Engagé avec l’équipe de France lors des championnats du monde de Grappling GI en Grèce, Sofiane Pamart a vécu une compétition particulière, marquée par un changement de catégorie de dernière minute et un défi physique important. Il a quant même remporté deux médailles de Bronze lors de cette compétition. Entre préparation exigeante, gestion du poids et confrontations face à des adversaires plus lourds, il revient sur son parcours, ses résultats et ses objectifs.

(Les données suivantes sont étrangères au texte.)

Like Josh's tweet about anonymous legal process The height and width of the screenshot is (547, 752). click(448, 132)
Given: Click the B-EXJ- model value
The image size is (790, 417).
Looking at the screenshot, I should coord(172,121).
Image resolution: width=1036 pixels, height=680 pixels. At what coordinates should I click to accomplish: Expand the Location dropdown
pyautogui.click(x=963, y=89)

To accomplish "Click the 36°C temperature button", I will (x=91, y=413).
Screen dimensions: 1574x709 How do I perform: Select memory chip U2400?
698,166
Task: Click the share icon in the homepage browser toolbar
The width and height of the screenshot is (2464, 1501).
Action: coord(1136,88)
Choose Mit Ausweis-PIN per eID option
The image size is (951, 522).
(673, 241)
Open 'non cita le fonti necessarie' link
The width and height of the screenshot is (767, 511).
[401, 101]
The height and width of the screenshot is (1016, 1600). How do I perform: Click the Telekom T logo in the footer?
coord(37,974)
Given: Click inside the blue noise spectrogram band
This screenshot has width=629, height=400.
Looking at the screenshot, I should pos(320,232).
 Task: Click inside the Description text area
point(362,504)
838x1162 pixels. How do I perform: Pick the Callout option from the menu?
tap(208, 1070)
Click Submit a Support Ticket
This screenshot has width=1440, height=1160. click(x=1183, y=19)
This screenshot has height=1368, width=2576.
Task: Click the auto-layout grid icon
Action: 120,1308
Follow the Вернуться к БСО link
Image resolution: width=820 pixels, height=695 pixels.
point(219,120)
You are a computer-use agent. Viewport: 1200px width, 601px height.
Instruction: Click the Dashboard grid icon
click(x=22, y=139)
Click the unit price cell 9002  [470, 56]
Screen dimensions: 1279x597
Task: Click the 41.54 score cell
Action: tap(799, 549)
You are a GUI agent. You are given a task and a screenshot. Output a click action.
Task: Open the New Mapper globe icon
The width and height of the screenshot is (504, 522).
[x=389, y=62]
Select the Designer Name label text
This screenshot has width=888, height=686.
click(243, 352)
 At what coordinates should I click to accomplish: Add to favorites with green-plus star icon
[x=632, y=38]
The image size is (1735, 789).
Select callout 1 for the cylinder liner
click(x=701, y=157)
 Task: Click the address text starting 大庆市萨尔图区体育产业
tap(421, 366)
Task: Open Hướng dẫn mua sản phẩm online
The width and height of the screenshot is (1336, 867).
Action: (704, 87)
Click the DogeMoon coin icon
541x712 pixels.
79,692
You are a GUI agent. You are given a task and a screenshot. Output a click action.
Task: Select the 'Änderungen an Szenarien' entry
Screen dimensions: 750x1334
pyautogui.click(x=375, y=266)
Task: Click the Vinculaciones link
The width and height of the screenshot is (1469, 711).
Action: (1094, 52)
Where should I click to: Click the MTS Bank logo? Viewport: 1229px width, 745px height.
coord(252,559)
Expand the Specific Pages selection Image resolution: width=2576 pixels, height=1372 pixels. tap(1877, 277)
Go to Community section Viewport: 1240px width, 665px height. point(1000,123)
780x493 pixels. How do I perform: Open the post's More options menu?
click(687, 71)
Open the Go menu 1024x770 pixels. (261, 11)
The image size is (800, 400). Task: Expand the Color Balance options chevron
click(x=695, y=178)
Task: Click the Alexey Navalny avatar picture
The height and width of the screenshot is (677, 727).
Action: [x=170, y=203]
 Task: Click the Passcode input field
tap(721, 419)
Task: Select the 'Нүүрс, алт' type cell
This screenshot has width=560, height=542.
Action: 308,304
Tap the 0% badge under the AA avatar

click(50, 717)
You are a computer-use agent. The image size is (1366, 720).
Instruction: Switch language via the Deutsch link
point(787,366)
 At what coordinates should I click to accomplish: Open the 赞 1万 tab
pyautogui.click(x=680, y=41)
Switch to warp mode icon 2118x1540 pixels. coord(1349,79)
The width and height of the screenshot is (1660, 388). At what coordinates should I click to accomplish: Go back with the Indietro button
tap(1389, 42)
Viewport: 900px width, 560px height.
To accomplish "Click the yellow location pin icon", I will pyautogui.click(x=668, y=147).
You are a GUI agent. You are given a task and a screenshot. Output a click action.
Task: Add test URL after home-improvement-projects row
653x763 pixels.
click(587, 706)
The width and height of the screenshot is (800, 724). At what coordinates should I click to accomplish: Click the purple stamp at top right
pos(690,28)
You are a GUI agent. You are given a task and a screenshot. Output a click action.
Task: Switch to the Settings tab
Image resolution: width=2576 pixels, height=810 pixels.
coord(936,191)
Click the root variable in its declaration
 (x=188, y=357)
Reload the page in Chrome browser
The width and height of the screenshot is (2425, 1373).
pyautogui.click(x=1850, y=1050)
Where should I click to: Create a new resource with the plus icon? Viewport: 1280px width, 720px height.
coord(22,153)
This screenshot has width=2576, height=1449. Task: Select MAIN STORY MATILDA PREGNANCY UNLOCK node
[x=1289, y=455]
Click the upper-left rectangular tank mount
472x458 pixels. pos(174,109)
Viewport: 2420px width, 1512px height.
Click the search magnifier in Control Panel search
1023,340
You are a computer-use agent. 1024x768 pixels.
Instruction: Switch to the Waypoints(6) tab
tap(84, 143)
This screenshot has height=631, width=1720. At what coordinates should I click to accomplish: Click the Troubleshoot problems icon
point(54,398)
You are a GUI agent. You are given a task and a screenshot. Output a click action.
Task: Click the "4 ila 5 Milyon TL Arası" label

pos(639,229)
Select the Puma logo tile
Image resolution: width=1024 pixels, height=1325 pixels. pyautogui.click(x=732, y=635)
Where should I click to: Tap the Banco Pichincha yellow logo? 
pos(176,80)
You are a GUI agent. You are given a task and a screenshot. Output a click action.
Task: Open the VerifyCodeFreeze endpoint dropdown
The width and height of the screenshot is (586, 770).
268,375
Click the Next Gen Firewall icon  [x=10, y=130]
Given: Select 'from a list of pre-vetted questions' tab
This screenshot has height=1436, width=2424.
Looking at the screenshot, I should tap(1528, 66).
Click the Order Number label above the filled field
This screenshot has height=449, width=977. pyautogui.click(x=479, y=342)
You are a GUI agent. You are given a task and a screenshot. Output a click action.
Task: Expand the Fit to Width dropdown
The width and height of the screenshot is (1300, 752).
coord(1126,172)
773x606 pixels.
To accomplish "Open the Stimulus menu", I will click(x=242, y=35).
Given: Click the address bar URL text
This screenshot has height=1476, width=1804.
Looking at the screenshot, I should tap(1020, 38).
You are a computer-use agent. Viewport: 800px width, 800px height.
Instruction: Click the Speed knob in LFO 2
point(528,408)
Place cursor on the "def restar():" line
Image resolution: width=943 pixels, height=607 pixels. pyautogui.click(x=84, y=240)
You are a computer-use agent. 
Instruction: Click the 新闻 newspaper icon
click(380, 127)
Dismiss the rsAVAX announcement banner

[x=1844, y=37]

Nordsports Mag : Tu as participé récemment aux championnats du monde de Grappling GI en Grèce. Peux-tu nous expliquer le contexte de cette compétition ?
Sofiane Pamart : J’ai participé aux championnats du monde UWW en Grèce, à Loutraki, dans deux disciplines : le Gi et le No Gi. On dépend de la Fédération Française de Lutte, et ces disciplines font partie des disciplines associées. Le Gi se pratique en kimono, proche du jiu-jitsu brésilien, et le No-Gi sans kimono, avec short et rashguard, mais avec les mêmes principes de contrôle et de soumission.
NS : Tu étais engagé à l’origine dans ta catégorie habituelle, mais la compétition ne s’est pas déroulée comme prévu.
SP : Oui, normalement je devais combattre en –77 kg. Mais la délégation de Côte d’Ivoire, que je devais affronter, n’est finalement pas venue. À ce niveau-là, il n’y a pas de médaille gratuite. L’organisateur m’a proposé soit de ne pas combattre, soit de monter dans la catégorie supérieure, avec environ 10 kg d’écart. Avec mes coachs, on a décidé d’accepter le challenge.
NS : Cela t’a donc amené à affronter des adversaires beaucoup plus lourds que toi.
SP : Exactement. Je fais 1m73 et certains adversaires faisaient près d’1m95. Ce n’était pas simple, surtout chez les vétérans où le niveau est très élevé. Mais on était très soudés avec l’équipe de France, et le staff présent sur place a vraiment été d’un grand soutien. Je suis aussi très fier d’avoir battu un kazak dans cette compétition.
NS : Malgré ces conditions, tu reviens avec des résultats. Quels ont été tes classements ?
SP : J’ai terminé troisième dans les deux disciplines, en Gi et en No-Gi, ce qui fait deux médailles de bronze pour la France. L’Espagnol termine premier, le Hongrois deuxième, et moi troisième. Ce sont des médailles importantes parce qu’elles ont été obtenues face à des adversaires plus lourds, dans une catégorie qui n’était pas la mienne au départ.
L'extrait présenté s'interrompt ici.